(REQUIREMENT) Using the data below, output the first line and every line after it up to and including the line containing "You are a computer-use agent. The image size is (1372, 875).", exactly as written and with nothing added.

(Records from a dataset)
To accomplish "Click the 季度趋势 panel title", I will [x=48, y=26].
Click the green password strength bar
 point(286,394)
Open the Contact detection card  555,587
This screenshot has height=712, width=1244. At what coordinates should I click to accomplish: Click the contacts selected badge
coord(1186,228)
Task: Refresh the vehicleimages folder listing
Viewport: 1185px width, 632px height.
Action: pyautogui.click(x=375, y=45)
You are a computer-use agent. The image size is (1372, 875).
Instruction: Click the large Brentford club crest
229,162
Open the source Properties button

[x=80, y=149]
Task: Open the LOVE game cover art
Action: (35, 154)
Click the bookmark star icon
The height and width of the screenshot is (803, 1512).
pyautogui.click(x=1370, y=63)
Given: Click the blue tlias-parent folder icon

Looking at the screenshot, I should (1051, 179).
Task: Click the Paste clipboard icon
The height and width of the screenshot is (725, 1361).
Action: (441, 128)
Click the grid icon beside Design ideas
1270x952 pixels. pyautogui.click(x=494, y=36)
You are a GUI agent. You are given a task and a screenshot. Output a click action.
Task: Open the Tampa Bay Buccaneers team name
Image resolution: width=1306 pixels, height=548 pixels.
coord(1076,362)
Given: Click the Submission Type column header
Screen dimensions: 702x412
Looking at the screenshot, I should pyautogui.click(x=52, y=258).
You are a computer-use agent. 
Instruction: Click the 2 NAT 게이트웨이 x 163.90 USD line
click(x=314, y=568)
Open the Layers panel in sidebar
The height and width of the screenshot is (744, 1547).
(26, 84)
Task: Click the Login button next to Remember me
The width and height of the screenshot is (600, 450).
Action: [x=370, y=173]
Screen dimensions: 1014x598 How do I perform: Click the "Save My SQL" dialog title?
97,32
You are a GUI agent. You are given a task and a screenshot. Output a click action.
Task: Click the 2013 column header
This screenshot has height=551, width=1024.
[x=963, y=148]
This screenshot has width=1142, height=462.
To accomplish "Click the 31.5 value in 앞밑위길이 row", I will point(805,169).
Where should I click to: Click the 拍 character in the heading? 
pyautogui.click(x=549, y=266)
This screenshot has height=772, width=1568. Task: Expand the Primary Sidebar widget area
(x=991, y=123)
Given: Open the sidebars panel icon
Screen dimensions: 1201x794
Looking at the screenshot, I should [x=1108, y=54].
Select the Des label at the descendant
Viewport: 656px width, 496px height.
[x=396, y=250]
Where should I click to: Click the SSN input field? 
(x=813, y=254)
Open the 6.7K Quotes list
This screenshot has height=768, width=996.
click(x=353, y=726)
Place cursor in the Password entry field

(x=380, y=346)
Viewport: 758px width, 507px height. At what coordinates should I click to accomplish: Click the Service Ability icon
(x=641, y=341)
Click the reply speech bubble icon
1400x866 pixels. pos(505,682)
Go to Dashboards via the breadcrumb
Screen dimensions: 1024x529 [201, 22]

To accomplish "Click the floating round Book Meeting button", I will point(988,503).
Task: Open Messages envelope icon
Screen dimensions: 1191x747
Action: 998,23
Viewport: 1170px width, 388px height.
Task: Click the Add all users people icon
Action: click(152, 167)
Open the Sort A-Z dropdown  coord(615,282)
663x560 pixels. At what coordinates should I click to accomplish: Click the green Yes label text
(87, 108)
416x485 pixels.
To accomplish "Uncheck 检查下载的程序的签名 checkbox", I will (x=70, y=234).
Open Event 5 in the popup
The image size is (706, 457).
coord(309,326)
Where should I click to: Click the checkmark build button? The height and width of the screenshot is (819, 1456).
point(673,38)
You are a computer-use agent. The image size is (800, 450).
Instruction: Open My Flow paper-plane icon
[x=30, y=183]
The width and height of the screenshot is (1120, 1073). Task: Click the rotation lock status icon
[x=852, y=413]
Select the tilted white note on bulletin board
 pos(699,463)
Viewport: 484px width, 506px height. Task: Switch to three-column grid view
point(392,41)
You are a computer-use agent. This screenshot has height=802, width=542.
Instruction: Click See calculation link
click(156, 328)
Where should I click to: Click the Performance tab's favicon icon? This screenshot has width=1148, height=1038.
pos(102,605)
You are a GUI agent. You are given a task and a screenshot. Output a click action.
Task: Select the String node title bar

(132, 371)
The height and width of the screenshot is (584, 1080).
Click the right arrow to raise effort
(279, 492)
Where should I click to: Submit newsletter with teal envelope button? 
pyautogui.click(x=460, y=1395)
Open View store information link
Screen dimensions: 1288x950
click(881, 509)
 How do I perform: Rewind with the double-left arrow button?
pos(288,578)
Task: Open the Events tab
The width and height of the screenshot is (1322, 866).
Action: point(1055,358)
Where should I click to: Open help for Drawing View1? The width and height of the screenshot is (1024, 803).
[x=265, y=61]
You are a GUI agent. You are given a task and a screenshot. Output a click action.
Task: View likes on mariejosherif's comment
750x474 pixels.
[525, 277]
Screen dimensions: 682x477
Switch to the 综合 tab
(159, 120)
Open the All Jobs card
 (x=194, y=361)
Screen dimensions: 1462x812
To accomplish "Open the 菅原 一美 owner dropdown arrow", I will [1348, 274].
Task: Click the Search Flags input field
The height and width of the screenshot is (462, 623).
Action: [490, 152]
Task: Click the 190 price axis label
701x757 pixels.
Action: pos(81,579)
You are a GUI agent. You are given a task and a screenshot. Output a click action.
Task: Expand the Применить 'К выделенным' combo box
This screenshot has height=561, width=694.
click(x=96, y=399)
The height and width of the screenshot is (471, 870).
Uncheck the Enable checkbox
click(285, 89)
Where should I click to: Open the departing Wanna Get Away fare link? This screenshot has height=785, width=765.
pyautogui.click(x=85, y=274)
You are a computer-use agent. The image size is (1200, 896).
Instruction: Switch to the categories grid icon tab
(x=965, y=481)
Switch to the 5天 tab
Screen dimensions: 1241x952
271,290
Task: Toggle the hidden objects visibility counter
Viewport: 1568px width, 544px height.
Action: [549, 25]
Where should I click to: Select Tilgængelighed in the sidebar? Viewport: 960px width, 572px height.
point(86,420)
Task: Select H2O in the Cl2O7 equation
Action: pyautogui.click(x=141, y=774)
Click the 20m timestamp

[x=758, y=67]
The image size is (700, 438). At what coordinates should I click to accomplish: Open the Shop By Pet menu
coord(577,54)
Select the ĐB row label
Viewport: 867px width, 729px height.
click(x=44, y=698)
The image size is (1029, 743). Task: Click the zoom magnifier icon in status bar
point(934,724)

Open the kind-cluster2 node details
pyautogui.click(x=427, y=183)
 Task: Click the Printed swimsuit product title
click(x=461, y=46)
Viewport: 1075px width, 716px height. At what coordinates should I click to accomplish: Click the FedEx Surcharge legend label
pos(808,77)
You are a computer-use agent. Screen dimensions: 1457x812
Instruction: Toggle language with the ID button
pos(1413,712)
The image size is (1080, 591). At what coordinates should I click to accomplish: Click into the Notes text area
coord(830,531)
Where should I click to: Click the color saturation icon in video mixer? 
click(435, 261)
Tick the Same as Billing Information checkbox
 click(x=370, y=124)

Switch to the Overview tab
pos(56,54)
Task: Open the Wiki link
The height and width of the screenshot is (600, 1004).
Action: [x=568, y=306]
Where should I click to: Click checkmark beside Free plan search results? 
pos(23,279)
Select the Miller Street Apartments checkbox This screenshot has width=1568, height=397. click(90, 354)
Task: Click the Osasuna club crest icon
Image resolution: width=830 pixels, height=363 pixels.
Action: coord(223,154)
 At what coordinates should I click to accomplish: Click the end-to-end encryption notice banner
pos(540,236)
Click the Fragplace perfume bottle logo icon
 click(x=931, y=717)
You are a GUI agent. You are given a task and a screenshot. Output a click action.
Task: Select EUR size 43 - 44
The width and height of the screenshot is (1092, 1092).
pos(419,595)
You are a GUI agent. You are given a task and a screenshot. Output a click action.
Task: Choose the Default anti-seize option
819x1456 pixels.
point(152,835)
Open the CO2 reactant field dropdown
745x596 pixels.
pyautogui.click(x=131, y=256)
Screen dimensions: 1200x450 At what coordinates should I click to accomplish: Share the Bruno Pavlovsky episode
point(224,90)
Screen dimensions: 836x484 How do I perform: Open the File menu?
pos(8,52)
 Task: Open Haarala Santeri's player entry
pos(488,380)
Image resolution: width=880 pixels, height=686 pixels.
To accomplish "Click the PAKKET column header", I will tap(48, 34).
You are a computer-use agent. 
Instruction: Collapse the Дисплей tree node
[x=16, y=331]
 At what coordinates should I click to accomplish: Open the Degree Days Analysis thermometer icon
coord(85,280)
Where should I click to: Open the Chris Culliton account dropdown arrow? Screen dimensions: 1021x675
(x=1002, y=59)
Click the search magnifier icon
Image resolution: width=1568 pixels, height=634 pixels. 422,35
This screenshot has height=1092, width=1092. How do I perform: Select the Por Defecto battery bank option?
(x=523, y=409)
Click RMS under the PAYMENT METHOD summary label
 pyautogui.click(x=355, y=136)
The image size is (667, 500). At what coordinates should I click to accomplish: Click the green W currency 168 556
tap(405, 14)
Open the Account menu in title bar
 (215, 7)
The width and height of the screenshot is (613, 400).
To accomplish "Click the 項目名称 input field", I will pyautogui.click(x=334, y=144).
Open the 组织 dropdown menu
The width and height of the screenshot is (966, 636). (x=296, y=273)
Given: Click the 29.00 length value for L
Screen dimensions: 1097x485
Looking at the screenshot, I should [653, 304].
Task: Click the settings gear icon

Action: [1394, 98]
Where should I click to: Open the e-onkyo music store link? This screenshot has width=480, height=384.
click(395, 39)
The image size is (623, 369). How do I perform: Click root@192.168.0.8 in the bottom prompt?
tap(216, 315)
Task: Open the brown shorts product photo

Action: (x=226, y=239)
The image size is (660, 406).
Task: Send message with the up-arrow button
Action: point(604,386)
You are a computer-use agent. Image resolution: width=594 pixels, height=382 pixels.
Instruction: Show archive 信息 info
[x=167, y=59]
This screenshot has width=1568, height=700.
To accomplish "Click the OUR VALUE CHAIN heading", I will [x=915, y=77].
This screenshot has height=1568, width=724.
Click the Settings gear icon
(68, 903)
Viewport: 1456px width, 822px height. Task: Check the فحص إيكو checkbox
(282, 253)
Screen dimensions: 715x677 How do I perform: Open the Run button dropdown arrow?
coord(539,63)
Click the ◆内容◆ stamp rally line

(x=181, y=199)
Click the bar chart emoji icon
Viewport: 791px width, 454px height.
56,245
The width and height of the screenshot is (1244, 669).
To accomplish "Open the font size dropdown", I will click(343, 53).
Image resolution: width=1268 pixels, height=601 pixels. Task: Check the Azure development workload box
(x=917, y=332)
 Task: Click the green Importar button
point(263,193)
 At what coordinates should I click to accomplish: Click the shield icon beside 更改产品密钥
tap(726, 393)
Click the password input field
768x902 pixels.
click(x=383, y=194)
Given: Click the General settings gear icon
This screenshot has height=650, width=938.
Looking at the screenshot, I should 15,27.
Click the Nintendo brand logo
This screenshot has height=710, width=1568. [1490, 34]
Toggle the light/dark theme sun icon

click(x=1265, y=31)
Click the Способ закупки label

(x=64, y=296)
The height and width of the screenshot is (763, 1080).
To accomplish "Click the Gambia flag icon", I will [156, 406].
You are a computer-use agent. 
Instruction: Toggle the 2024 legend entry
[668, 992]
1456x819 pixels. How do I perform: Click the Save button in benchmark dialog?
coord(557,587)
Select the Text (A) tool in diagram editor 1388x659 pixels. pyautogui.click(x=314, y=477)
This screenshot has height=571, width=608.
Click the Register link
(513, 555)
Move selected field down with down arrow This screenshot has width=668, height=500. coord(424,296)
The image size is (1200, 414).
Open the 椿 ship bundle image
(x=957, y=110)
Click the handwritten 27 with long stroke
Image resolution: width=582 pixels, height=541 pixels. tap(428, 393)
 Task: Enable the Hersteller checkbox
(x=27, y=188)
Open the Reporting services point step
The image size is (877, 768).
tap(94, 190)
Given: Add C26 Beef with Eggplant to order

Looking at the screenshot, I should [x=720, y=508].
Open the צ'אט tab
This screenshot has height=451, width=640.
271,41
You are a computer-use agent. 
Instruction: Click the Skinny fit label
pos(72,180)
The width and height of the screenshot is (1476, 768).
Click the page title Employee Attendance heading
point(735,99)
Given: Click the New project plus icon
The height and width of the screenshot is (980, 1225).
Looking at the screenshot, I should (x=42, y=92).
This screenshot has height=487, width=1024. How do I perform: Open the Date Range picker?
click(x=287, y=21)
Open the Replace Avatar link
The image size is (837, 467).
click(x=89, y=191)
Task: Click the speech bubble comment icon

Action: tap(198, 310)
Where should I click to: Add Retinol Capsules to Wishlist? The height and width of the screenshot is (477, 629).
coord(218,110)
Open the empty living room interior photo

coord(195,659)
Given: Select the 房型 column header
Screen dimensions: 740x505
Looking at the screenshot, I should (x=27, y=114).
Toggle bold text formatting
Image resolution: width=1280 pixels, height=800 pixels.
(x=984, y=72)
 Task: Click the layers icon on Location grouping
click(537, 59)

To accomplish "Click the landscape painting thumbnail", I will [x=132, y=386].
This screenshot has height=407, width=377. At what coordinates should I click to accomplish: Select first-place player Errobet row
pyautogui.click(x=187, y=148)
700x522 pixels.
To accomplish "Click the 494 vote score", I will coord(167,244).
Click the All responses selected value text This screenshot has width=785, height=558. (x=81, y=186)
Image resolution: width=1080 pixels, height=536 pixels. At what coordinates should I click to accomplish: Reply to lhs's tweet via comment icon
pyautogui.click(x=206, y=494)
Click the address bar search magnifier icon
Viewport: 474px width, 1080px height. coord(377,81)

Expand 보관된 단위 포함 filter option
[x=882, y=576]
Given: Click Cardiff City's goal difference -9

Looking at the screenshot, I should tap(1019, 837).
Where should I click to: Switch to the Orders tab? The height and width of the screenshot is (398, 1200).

(TASK RESULT)
To accomplish "Click the 季度趋势 panel title", I will [x=48, y=26].
Click the green password strength bar
 point(286,394)
Open the Contact detection card  555,587
This screenshot has height=712, width=1244. At what coordinates should I click to accomplish: Click the contacts selected badge
coord(1186,228)
Task: Refresh the vehicleimages folder listing
Viewport: 1185px width, 632px height.
Action: pyautogui.click(x=375, y=45)
You are a computer-use agent. The image size is (1372, 875).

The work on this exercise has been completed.